> _Brief A_
In the committee minutes, name each officer whose title begins with "Head of".
> _Brief B_
Please duplicate the committee minutes from "Councillor P. Cooper" to "(2:00pm – 5:05pm)".

> _Reading passage_
=-=-=-=-=

COMMUNITY SCRUTINY COMMITTEE
16th DECEMBER 2013
(NOTE: THESE MINUTES ARE SUBJECT TO CONFIRMATION BY THE COMMITTEE AT ITS NEXT MEETING)
Councillor D.M. Cundy (Chair)
A.D. Harries, J.K. Howell, J. Owen, G.B. Thomas, J. Thomas, , A.W. Jones, S. Matthews, W.R.A. Davies, H.I. Jones, H.B. Shepardson, E.G. Thomas.
Councillor P. Cooper – Substitute for Councillor S.L. Davies
The following officers were in attendance:
Mr. D. Gilbert – Director of Regeneration & Leisure
Mr. E. Bowen – Head of Planning Services
Mr. N. Davies – Head of European Policy & External Funding
Mr. I. Jones – Head of Leisure & Sport
Mr. C. Moore – Head of Financial Services
Mrs. W. Walters – Head of Economic Development
Mr. J. Morgan – Housing Services Manager
Ms. E. Rees – Group Accountant
Ms. B. Dolan – Senior Consultant
Venue: Chamber, County Hall, Carmarthen (2:00pm – 5:05pm)

=-=-=-=-=

> _Material provided_
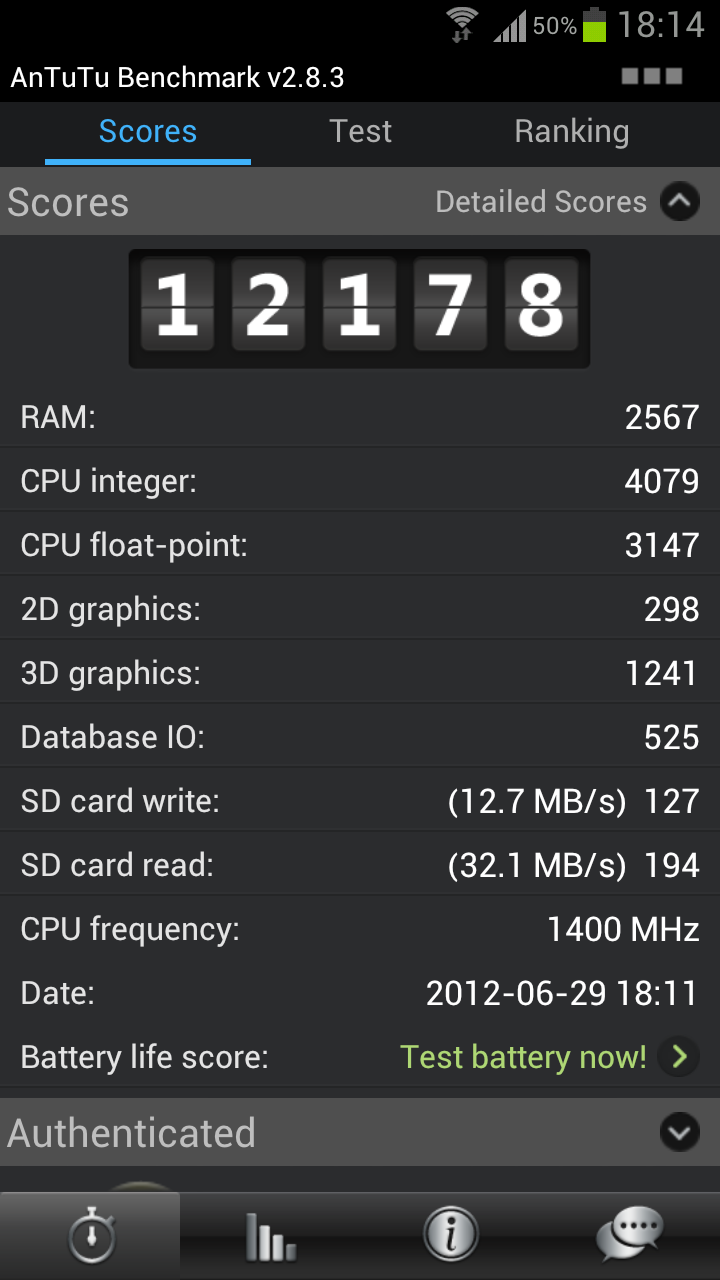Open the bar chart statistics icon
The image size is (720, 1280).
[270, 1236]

=-=-=-=-=

> _Full answer A_
Mr. E. Bowen, Mr. N. Davies, Mr. I. Jones, Mr. C. Moore, Mrs. W. Walters

> _Full answer B_
Councillor P. Cooper – Substitute for Councillor S.L. Davies
The following officers were in attendance:
Mr. D. Gilbert – Director of Regeneration & Leisure
Mr. E. Bowen – Head of Planning Services
Mr. N. Davies – Head of European Policy & External Funding
Mr. I. Jones – Head of Leisure & Sport
Mr. C. Moore – Head of Financial Services
Mrs. W. Walters – Head of Economic Development
Mr. J. Morgan – Housing Services Manager
Ms. E. Rees – Group Accountant
Ms. B. Dolan – Senior Consultant
Venue: Chamber, County Hall, Carmarthen (2:00pm – 5:05pm)